Thanks for making me look organized! I suffer from Lourdes' problem--save things on my computer but can never remember where I saved them. My desk is literally awash in sticky notes, including one on the street price of cocaine which made my daughter raise her eyebrows at me.
Happy New Year!
I think each of us just has to do what works. I'm the opposite of a hoarder. My husband fondly refers to me as "the terminator." I can't work on a messy desk and am constantly going through papers to file them or throw them out. When I work on a new novel, I have a file folder for all the bits and pieces I come across that I think I might need to use. Anything in my closet that I haven't worn in three years gets donated. He still has stuff from graduate school.
I'm not counting this year. Who among us wore anything but pajamas, jeans and yoga pants?
The time to organize is when not being organized interferes with your creativity.
Boy, I love you Danna, Cindy, Lourdes, Judy, Cherie and Paula...not one of you seconded my daughter's call to to Hoarders!
Love your cocaine note, Judy!
And overdue bills, Cherie!
Cindy, all the places are real as is the discovery of the hoard of medieval glass at Westminster. The rest, comme si, comme ca.
For those of you who save things in a digital format, well I have about 25,000 emails as well and finally took some time and went through my bookmarked sites. Eliminated about 250, including one that featured a carved head that was a capital on a pillar in some Gothic cathedral but now I don't know where!
I had to laugh, reading about your filing system. I've never had the spike, but I sure have sticky notes on every available surface on my desk. I am looking forward to Tapestry of Tears, although it will have to wait for a bit due to a projec going on in our lives right now. From reading the blurb, it sounds GREAT!
Michele -- I loved this post, and thank you Anastasia Pollack for this blog. I recently moved and had to deal with a lot of boxes of paper. My process distilled to the following method. I'd quickly riffle through a handful and toss the entire handful unless I saw a compelling item. The next handful I'd page through more carefully. Usually, I'd toss more than half of that handful.
As Paula says, we each find an individual way that works for him/her. Even quick notes can remind me of why I saved the information. Yes, it's how I keep story ideas, but usually it's the writing of the note that logs something in my memory. Luckily, with the Internet, I can cast about for the original or even better leads.

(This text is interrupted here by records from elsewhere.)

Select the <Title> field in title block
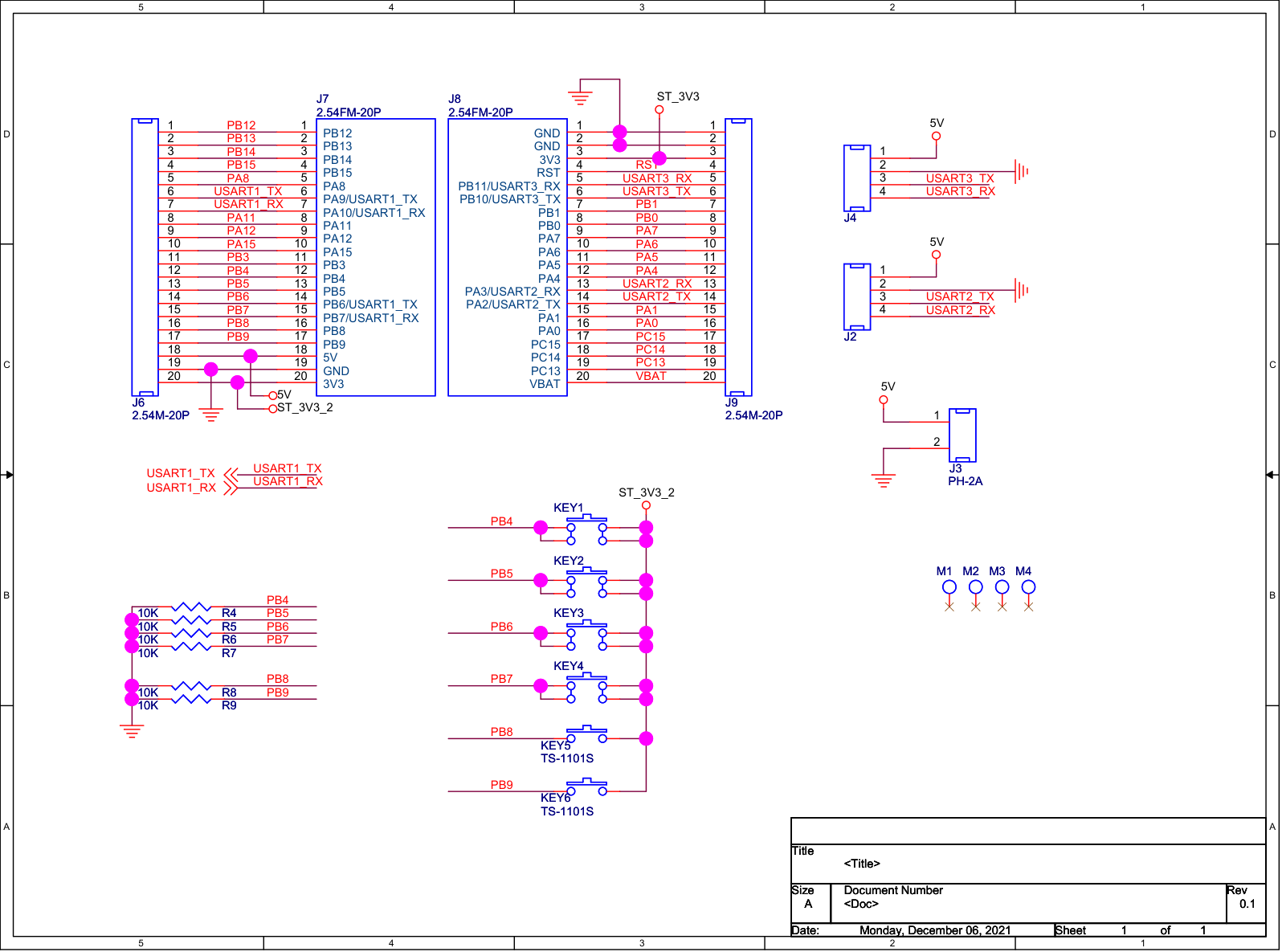 [x=862, y=864]
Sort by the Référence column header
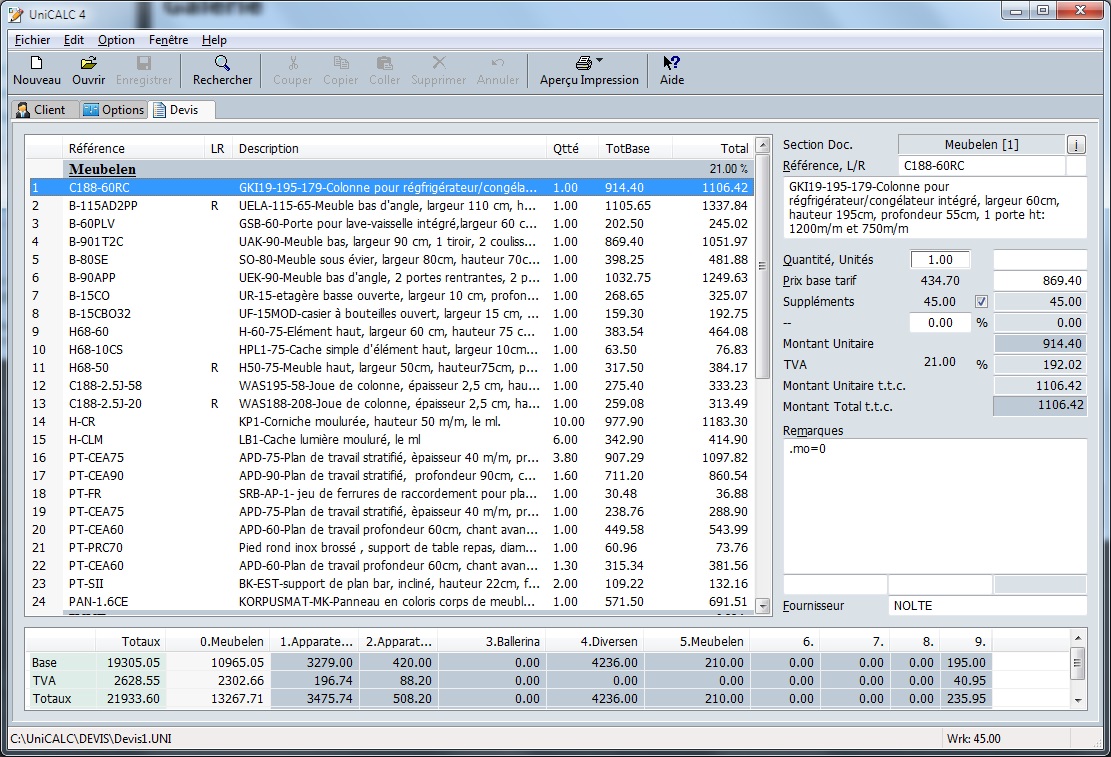The width and height of the screenshot is (1111, 757). point(97,149)
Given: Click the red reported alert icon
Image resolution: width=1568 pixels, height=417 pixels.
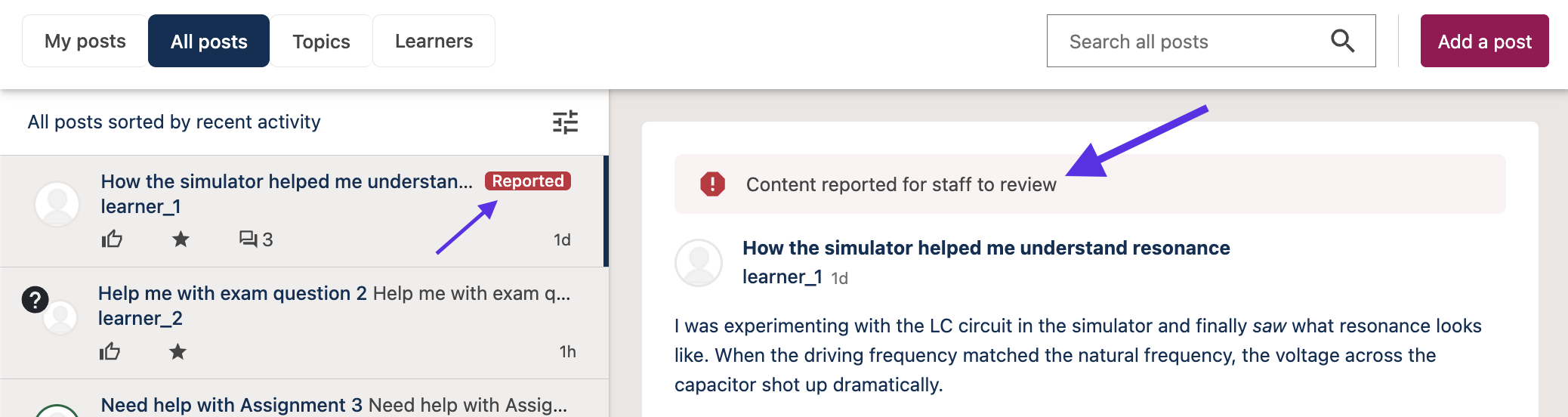Looking at the screenshot, I should coord(712,184).
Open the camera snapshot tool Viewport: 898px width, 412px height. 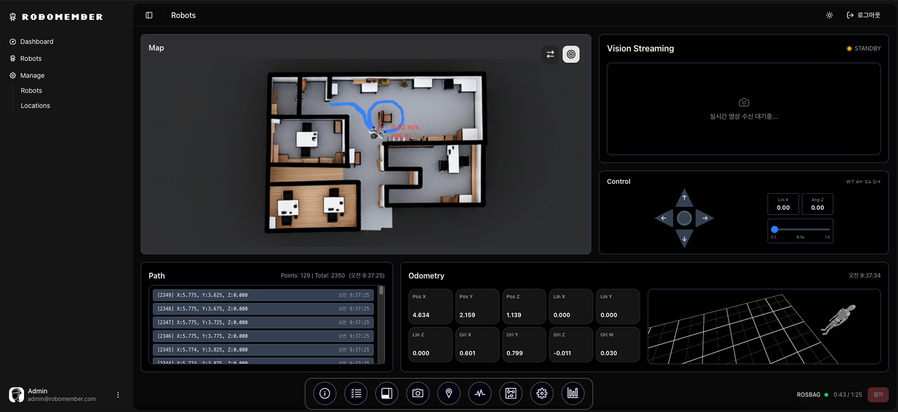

Now, going through my grown children's school papers and such was nostalgic, but I finally said goodbye to that heap. I'm stuck on what to do with my late mother's papers, though. Those are in a "project" box!
Thanks, Mitty, I know you just went through a winnowing process downsizing to a new home! And yes Mysteryfictionfan, when my sister, also a retired teacher read this she had to call! She’s trying to find space in her house...and her girls are grown and gone,
Michele, I've spent the last week going through and cleaning files, cubbies, more files, drawers, boxes, baskets, more files, under the couch, the bed, the coffee table, the sinks, in the cabinets, in bags, in the shower, in the crawl space, in books and bookcases, — even in my SINC treasury box! I've managed to eliminate 1 shopping bag of outdated catalogs, 4 dried up pens, two dead erasers, some twist ties and several unidentifiable objects. What is it with hanging onto paper? And now my desk is so clean, I can't find anything. Good post! Can't wait to read the book. Happy New Year!